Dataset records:
######
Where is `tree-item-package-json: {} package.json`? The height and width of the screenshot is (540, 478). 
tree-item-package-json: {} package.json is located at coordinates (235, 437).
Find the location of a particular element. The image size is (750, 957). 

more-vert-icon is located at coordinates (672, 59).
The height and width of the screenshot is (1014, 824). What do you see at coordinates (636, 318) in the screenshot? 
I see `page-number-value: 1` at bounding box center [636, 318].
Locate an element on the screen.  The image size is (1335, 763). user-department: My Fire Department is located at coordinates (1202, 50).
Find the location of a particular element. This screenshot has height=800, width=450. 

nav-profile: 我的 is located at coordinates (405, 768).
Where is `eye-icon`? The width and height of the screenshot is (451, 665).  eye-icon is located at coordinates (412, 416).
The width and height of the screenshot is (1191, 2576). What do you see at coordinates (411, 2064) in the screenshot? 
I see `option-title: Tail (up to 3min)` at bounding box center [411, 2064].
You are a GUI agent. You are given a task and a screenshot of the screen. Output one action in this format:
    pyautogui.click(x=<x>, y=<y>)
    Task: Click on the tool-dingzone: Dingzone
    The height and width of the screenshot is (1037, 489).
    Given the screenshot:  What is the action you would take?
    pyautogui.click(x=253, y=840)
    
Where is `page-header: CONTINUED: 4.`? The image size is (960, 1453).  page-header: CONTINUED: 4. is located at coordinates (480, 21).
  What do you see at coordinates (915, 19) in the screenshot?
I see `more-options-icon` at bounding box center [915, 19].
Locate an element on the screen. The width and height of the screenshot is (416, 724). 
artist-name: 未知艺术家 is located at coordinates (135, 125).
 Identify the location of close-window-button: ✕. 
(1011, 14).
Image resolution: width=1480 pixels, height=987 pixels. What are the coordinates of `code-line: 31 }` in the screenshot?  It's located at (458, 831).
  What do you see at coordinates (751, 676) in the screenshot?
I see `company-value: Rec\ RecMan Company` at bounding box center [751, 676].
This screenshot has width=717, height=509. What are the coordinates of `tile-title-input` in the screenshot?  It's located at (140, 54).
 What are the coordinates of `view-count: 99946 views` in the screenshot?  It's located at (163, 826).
######
*Your objective*. Tally the lines in the entries above that contain the string "title". Reply with the number only.

*Exercise response*. 2